PROMPT:
Please rewrite the entries below, swapping "How do I perform" for "How can I carry out" everywhere and keeping everything else the same.

Data listing:
——
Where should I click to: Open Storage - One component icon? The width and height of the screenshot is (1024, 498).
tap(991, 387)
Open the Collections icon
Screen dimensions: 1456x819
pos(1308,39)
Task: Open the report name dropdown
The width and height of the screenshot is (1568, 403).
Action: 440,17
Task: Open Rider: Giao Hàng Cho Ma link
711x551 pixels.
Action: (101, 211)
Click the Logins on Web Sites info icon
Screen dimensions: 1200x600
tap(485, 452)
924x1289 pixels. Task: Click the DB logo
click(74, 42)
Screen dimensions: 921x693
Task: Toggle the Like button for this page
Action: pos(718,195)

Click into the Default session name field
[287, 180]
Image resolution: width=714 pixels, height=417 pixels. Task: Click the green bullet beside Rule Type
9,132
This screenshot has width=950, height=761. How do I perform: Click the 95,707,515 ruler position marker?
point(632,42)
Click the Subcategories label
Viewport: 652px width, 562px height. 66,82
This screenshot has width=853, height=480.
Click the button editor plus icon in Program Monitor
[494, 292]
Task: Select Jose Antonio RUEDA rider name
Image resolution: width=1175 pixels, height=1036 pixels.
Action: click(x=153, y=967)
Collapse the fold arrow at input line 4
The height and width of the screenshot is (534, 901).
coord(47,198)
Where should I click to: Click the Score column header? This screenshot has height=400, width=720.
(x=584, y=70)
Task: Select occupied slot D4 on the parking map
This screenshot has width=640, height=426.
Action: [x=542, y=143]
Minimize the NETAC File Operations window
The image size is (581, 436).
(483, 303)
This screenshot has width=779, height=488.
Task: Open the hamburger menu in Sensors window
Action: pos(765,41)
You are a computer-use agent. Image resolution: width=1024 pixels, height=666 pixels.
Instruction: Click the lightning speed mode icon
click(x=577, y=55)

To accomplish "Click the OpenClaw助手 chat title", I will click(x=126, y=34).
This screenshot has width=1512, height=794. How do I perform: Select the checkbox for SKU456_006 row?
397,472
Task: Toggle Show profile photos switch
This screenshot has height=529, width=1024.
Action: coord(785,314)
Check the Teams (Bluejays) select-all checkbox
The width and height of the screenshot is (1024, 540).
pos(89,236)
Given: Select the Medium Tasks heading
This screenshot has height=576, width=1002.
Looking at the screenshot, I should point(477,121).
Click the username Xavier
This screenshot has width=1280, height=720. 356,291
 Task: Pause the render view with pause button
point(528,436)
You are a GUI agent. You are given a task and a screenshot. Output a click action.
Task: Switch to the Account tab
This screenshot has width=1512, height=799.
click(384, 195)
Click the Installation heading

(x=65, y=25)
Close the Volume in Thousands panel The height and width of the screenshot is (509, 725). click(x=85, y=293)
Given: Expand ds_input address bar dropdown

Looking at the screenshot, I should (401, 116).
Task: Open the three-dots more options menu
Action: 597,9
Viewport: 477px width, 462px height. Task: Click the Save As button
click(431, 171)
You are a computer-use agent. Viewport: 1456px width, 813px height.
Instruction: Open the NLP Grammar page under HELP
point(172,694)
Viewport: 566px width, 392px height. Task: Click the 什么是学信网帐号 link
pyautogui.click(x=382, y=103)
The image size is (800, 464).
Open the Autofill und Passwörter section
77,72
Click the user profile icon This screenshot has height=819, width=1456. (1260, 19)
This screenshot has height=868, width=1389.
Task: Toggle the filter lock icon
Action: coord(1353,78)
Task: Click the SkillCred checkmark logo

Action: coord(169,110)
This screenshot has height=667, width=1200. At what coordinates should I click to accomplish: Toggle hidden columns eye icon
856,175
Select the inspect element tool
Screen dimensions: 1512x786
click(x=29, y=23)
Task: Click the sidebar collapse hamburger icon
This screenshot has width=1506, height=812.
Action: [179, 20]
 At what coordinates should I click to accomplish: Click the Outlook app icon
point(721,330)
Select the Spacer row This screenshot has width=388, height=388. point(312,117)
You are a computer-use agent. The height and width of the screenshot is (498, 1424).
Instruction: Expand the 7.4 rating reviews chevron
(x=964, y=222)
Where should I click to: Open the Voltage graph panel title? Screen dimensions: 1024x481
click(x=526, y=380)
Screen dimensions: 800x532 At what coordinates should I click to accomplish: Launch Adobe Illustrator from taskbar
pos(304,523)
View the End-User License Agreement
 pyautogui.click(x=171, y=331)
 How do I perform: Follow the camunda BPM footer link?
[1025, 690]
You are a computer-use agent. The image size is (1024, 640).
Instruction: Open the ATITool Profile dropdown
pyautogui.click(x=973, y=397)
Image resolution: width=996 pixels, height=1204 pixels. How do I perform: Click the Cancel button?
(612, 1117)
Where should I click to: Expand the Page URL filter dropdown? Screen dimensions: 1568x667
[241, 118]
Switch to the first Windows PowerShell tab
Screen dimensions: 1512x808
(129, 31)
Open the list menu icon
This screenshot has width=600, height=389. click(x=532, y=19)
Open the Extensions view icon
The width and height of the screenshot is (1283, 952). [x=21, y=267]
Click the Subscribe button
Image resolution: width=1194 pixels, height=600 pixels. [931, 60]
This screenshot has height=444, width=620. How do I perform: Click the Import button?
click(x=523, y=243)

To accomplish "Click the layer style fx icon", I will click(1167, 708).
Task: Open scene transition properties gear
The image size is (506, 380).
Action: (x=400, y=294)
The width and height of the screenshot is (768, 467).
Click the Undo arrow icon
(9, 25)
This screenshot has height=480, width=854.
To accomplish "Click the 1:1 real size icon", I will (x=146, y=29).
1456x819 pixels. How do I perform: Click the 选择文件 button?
——
CORRECT RESPONSE:
Where should I click to: Open Storage - One component icon? The width and height of the screenshot is (1024, 498).
tap(991, 387)
Open the Collections icon
Screen dimensions: 1456x819
pos(1308,39)
Task: Open the report name dropdown
The width and height of the screenshot is (1568, 403).
Action: 440,17
Task: Open Rider: Giao Hàng Cho Ma link
711x551 pixels.
Action: (101, 211)
Click the Logins on Web Sites info icon
Screen dimensions: 1200x600
tap(485, 452)
924x1289 pixels. Task: Click the DB logo
click(74, 42)
Screen dimensions: 921x693
Task: Toggle the Like button for this page
Action: pos(718,195)

Click into the Default session name field
[287, 180]
Image resolution: width=714 pixels, height=417 pixels. Task: Click the green bullet beside Rule Type
9,132
This screenshot has width=950, height=761. How can I carry out: Click the 95,707,515 ruler position marker?
point(632,42)
Click the Subcategories label
Viewport: 652px width, 562px height. 66,82
This screenshot has width=853, height=480.
Click the button editor plus icon in Program Monitor
[494, 292]
Task: Select Jose Antonio RUEDA rider name
Image resolution: width=1175 pixels, height=1036 pixels.
Action: click(x=153, y=967)
Collapse the fold arrow at input line 4
The height and width of the screenshot is (534, 901).
coord(47,198)
Where should I click to: Click the Score column header? This screenshot has height=400, width=720.
(x=584, y=70)
Task: Select occupied slot D4 on the parking map
This screenshot has width=640, height=426.
Action: [x=542, y=143]
Minimize the NETAC File Operations window
The image size is (581, 436).
(483, 303)
This screenshot has width=779, height=488.
Task: Open the hamburger menu in Sensors window
Action: pos(765,41)
You are a computer-use agent. Image resolution: width=1024 pixels, height=666 pixels.
Instruction: Click the lightning speed mode icon
click(x=577, y=55)

To accomplish "Click the OpenClaw助手 chat title", I will click(x=126, y=34).
This screenshot has width=1512, height=794. How can I carry out: Select the checkbox for SKU456_006 row?
397,472
Task: Toggle Show profile photos switch
This screenshot has height=529, width=1024.
Action: coord(785,314)
Check the Teams (Bluejays) select-all checkbox
The width and height of the screenshot is (1024, 540).
pos(89,236)
Given: Select the Medium Tasks heading
This screenshot has height=576, width=1002.
Looking at the screenshot, I should point(477,121).
Click the username Xavier
This screenshot has width=1280, height=720. 356,291
 Task: Pause the render view with pause button
point(528,436)
You are a GUI agent. You are given a task and a screenshot. Output a click action.
Task: Switch to the Account tab
This screenshot has width=1512, height=799.
click(384, 195)
Click the Installation heading

(x=65, y=25)
Close the Volume in Thousands panel The height and width of the screenshot is (509, 725). click(x=85, y=293)
Given: Expand ds_input address bar dropdown

Looking at the screenshot, I should (401, 116).
Task: Open the three-dots more options menu
Action: 597,9
Viewport: 477px width, 462px height. Task: Click the Save As button
click(431, 171)
You are a computer-use agent. Viewport: 1456px width, 813px height.
Instruction: Open the NLP Grammar page under HELP
point(172,694)
Viewport: 566px width, 392px height. Task: Click the 什么是学信网帐号 link
pyautogui.click(x=382, y=103)
The image size is (800, 464).
Open the Autofill und Passwörter section
77,72
Click the user profile icon This screenshot has height=819, width=1456. (1260, 19)
This screenshot has height=868, width=1389.
Task: Toggle the filter lock icon
Action: coord(1353,78)
Task: Click the SkillCred checkmark logo

Action: coord(169,110)
This screenshot has height=667, width=1200. At what coordinates should I click to accomplish: Toggle hidden columns eye icon
856,175
Select the inspect element tool
Screen dimensions: 1512x786
click(x=29, y=23)
Task: Click the sidebar collapse hamburger icon
This screenshot has width=1506, height=812.
Action: [179, 20]
 At what coordinates should I click to accomplish: Click the Outlook app icon
point(721,330)
Select the Spacer row This screenshot has width=388, height=388. point(312,117)
You are a computer-use agent. The height and width of the screenshot is (498, 1424).
Instruction: Expand the 7.4 rating reviews chevron
(x=964, y=222)
Where should I click to: Open the Voltage graph panel title? Screen dimensions: 1024x481
click(x=526, y=380)
Screen dimensions: 800x532 At what coordinates should I click to accomplish: Launch Adobe Illustrator from taskbar
pos(304,523)
View the End-User License Agreement
 pyautogui.click(x=171, y=331)
 How can I carry out: Follow the camunda BPM footer link?
[1025, 690]
You are a computer-use agent. The image size is (1024, 640).
Instruction: Open the ATITool Profile dropdown
pyautogui.click(x=973, y=397)
Image resolution: width=996 pixels, height=1204 pixels. How can I carry out: Click the Cancel button?
(612, 1117)
Where should I click to: Expand the Page URL filter dropdown? Screen dimensions: 1568x667
[241, 118]
Switch to the first Windows PowerShell tab
Screen dimensions: 1512x808
(129, 31)
Open the list menu icon
This screenshot has width=600, height=389. click(x=532, y=19)
Open the Extensions view icon
The width and height of the screenshot is (1283, 952). [x=21, y=267]
Click the Subscribe button
Image resolution: width=1194 pixels, height=600 pixels. [931, 60]
This screenshot has height=444, width=620. How can I carry out: Click the Import button?
click(x=523, y=243)

To accomplish "Click the layer style fx icon", I will click(1167, 708).
Task: Open scene transition properties gear
The image size is (506, 380).
Action: (x=400, y=294)
The width and height of the screenshot is (768, 467).
Click the Undo arrow icon
(9, 25)
This screenshot has height=480, width=854.
To accomplish "Click the 1:1 real size icon", I will (x=146, y=29).
1456x819 pixels. How can I carry out: Click the 选择文件 button?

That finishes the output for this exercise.